Fall is one of the best times to fish in Kamloops. The leaves are turning, the temperatures have relaxed, and trout in every water body in the region are feeding to prepare themselves for the long winter ahead.

Whether you prefer cruising the lake or wandering the banks of a freestone river, Kamloops will not disappoint you with its incredible opportunities for the dedicated angler.

Keep in mind that to fish in the region, you must obtain a BC freshwater fishing license. There are also specific regulations in place for the benefit of all anglers.

Still Water Fishing

There are hundreds of different lakes within 50 kilometres of Kamloops – all containing beautiful rainbow trout stocked annually by the Freshwater Fisheries Society of BC.

Fish stocking reports can be found here: https://www.gofishbc.com/Stocked-Fish.aspx

During the fall months, trout recognize the cooling water temperatures as a sign to start feeding heavily before ice on occurs, which is usually early December. These fish will move into shallower areas of the lakes where most of the available insect life and feed can be found – sometimes in less than 3 feet of water – making for some incredible sight-fishing opportunities. Larger flies, such as leech imitations, and dragonfly nymphs are effective in the fall, as trout are looking for bigger meals to help fatten them up before the lakes become covered in ice and insect activity decreases dramatically. Air temperatures can be in the negatives as late November approaches; however, these days can be the most memorable! The colder weather combined with hunting season make the waterways less busy in the fall than in the spring.

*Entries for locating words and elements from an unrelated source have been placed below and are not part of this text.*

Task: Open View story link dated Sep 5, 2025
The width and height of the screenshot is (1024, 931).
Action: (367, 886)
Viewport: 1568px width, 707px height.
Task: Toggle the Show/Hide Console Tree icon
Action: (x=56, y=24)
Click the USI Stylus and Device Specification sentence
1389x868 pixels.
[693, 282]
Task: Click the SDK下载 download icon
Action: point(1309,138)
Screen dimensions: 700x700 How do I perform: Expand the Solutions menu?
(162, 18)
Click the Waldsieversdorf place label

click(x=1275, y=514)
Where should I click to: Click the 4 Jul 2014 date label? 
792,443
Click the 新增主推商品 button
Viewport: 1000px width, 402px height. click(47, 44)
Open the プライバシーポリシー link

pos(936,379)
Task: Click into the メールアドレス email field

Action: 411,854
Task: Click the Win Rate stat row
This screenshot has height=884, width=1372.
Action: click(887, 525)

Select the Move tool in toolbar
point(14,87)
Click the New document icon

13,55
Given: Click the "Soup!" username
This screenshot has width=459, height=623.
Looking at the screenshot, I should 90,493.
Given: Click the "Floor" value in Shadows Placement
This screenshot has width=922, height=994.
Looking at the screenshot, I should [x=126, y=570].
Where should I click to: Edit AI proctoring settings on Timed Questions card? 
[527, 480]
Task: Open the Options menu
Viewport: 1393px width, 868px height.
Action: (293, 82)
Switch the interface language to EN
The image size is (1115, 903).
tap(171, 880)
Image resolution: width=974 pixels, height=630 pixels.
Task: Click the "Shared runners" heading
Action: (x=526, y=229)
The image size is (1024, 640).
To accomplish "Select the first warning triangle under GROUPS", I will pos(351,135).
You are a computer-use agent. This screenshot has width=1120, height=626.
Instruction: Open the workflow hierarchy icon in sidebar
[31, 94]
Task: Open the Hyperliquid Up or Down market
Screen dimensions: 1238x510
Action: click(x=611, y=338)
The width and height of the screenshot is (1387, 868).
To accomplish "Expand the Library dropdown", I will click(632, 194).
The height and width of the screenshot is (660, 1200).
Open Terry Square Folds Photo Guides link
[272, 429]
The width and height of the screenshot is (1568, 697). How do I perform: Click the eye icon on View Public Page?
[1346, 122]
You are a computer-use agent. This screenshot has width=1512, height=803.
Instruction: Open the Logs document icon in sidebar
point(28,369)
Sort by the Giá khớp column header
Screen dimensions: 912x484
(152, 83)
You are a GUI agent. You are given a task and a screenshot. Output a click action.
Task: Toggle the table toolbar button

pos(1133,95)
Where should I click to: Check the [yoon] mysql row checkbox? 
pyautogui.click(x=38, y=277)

While fishing the still waters is a great way to let the fishing season unwind, walking the riverbanks can also prove fruitful. Success can be regular, as trout will follow the salmon to their spawning grounds to gorge on their eggs; once the spawn is over, the trout will migrate back to their overwintering areas, such as Shuswap or Kamloops Lake to spend the long, cold winter ahead. As fall turns to winter, the trout become more difficult to find, making the catch far more rewarding. Again, before you head out, you must become fluent in the fishing regulations in the areas you’re visiting. Most trout streams are catch and release; it is important to take care when handling these fish so we can enjoy angling well into the future.

Once the negative temperatures hit, and you become more reluctant to hit the river, start planning trips for spring: to familiar waters and new ones. The fall fishing season is short but memorable, and those who dedicate their time to exploring it will be rewarded with some incredible fishing in the Kamloops area. Now onto ice fishing season!